* **Work instructions**:
(1) In the kale recipe post, how long should the kale leaves soak in clean water?
(2) Carry on the kale recipe post from the point where it stops.

* **Page text**:
══════
Lemurian Girl Returns

It's all good – Macrobiotic Kale Recipe & Forgiveness

I admit that I can have a temper. I'm improving on the intensity and frequency with which I react though. Much, much better. But like us all, I still have my moments. That would be regarding the rant I left on the new moon (June 25th) about my neighbor tattle tailing on me. We've since made amends. She even said I could harvest and eat the kale she planted down in the garden below. Ok, now she's my best friend. Kale is the most direct way to my heart. For those of you not in the know, KALE, a garden green, is ultra nutritious containing even iron (something most women need more of). A macrobiotic diet trick I learned makes KALE irresistibly delicious. If you want to know how too, read on. It's super easy and super yummy.

Delicious Way to Eat Kale Greens

Ingredients:
Organic Kale, Eden “Ume Plum Vinegar”, Organic olive oil, Eden “Gomasio with seaweed flakes” (optional)

  1. Buy or grow some fresh organic kale.
  2. Soak the leaves in clean water for 15 minutes to over an hour if you wish to get the parasites and other gritty stuff off the leaves
  3. Remove the kale leaves from the soaking bowl, rinse them again quickly with clean water (this is where a water filter by the sink comes in really handy).
  4. Put all the leaves in the same direction bunched together and lay them on your cutting board.
══════
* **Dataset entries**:

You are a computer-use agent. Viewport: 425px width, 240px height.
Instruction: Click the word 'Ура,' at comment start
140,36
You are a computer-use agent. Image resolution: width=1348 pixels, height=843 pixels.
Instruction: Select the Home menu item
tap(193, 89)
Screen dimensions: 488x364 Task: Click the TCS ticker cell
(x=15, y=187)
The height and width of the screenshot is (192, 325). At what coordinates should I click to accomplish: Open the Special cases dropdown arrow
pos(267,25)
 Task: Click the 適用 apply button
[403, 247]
══════
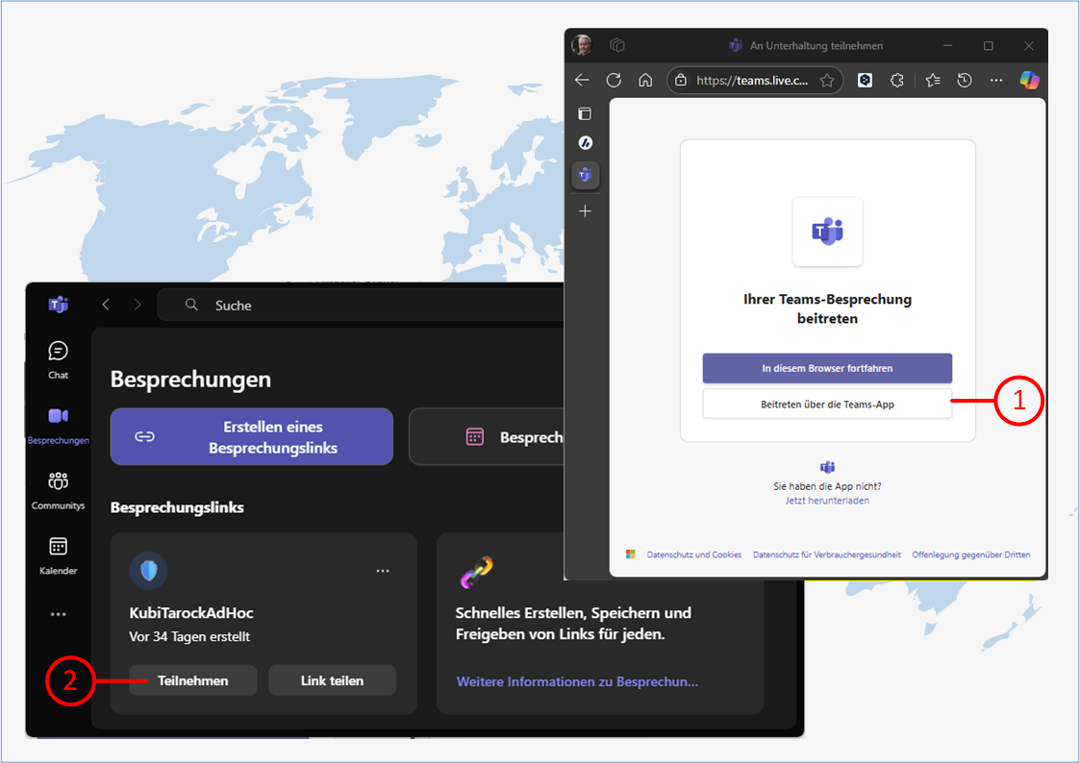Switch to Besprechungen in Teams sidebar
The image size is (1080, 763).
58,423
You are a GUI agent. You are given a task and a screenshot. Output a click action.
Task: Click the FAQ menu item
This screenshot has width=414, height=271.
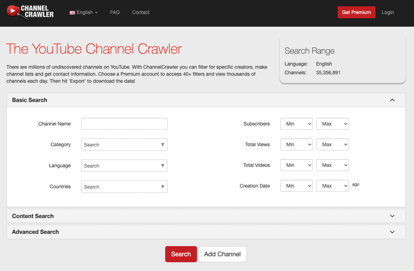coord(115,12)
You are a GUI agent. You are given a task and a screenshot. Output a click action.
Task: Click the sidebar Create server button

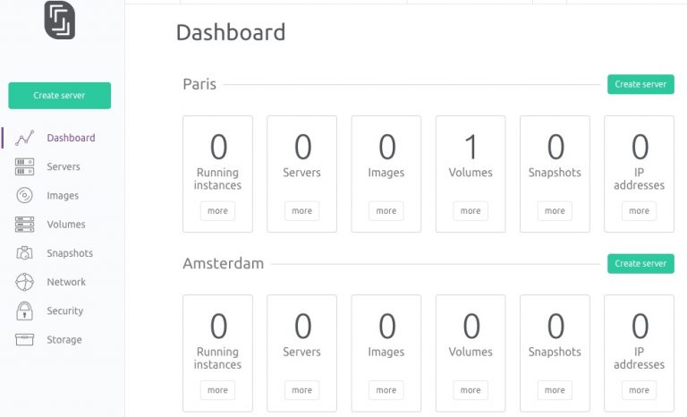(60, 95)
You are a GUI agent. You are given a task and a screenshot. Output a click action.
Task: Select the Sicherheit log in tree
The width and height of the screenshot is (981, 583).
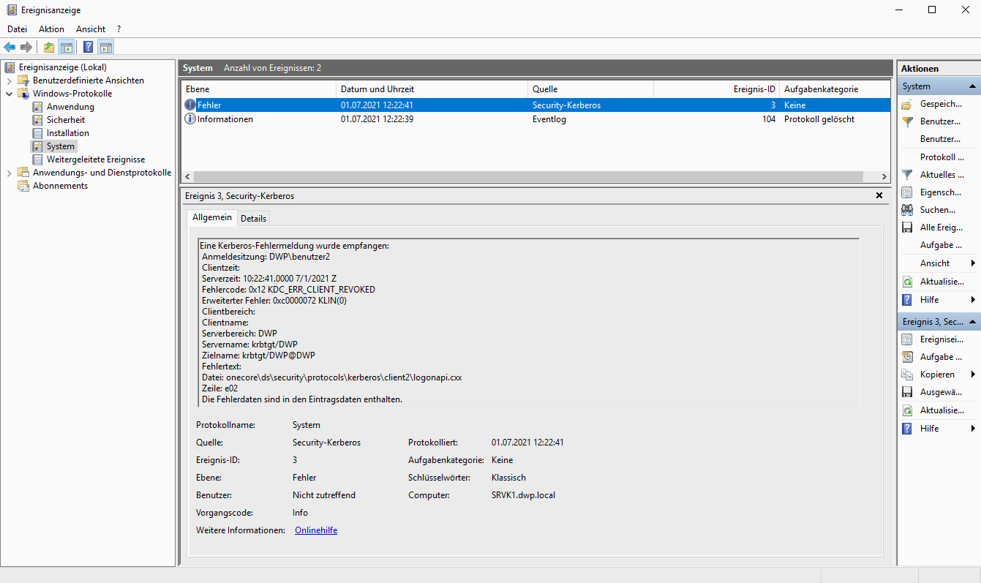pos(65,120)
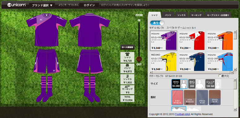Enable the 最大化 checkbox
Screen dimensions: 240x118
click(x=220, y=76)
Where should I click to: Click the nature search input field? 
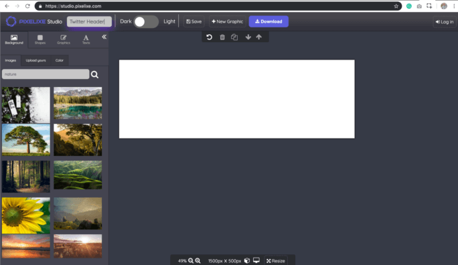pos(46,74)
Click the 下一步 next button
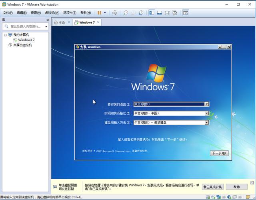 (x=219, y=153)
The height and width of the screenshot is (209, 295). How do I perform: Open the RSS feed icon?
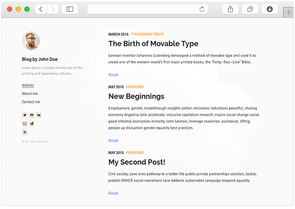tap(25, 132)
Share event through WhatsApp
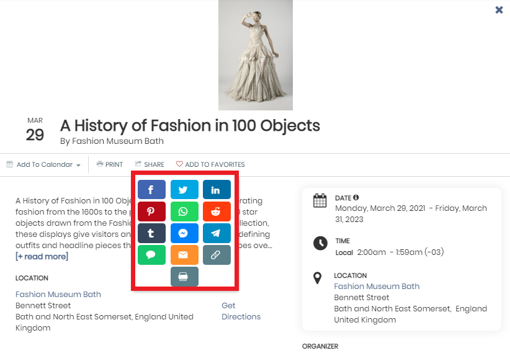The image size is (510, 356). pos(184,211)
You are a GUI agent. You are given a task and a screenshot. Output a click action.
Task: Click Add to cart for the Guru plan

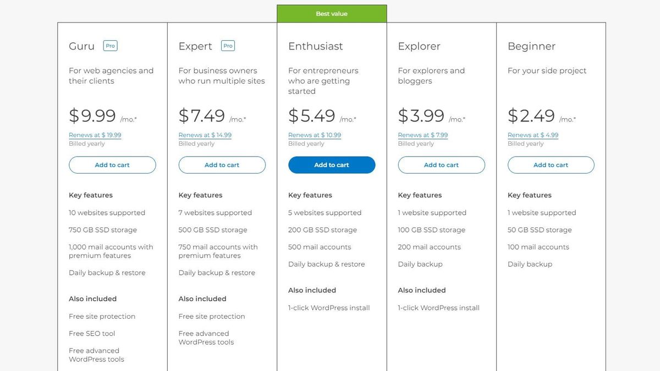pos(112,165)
══════
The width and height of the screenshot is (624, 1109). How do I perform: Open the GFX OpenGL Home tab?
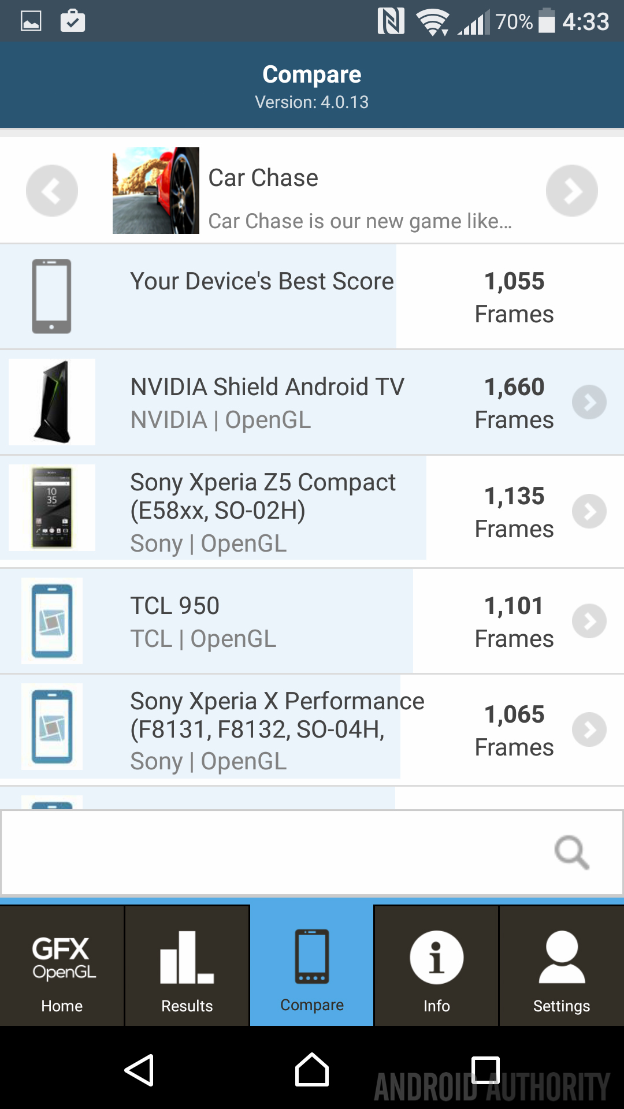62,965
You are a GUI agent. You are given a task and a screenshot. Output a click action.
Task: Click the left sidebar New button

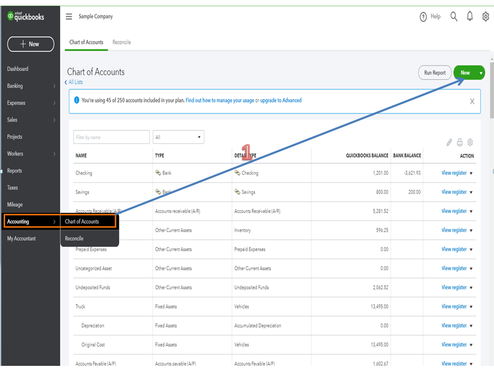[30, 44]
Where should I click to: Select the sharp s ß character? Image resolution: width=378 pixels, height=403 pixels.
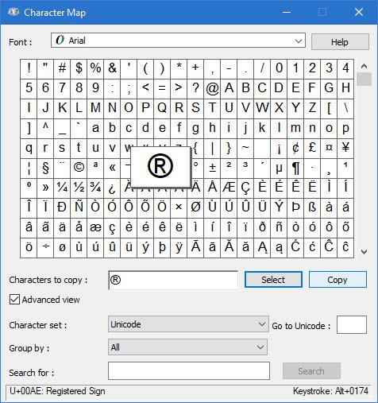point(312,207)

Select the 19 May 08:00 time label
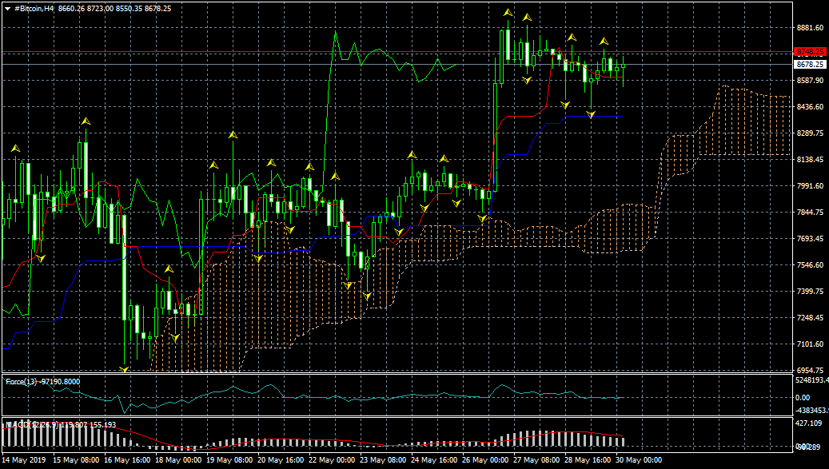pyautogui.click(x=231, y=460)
══════
* **Task answers**:
(1) From 15 minutes to over an hour.

(2)
  5. Using a large sharp, non-serated knife, chop the kale greens. I start at the top of the leaves and work down toward the stems. I personally like the stems – they are rich in the vitamins, and I find them tasty when prepared along with the leaves. So I cut horizontally all the way down until the stems get gnarly – usually about the last inch or two – I compost the last of the ends.
  6. Once I've got all the kale in strips and have removed the gnarly stems from the cutting board, I make vertical cuts through the strips, effectively turning the kale into kinda sorta square pieces. But nothing near perfect. That's just the idea.
  7. Depending on how much kale I am cooking, I will fill the bottom of the pot (saucepans are great) with clean water up to about 1/4 inch. Then I put all the cut kale into the pot and add a little more water if I need to – just so the entire bottom of the pot is covered in water and the bottom kale greens are resting in the water.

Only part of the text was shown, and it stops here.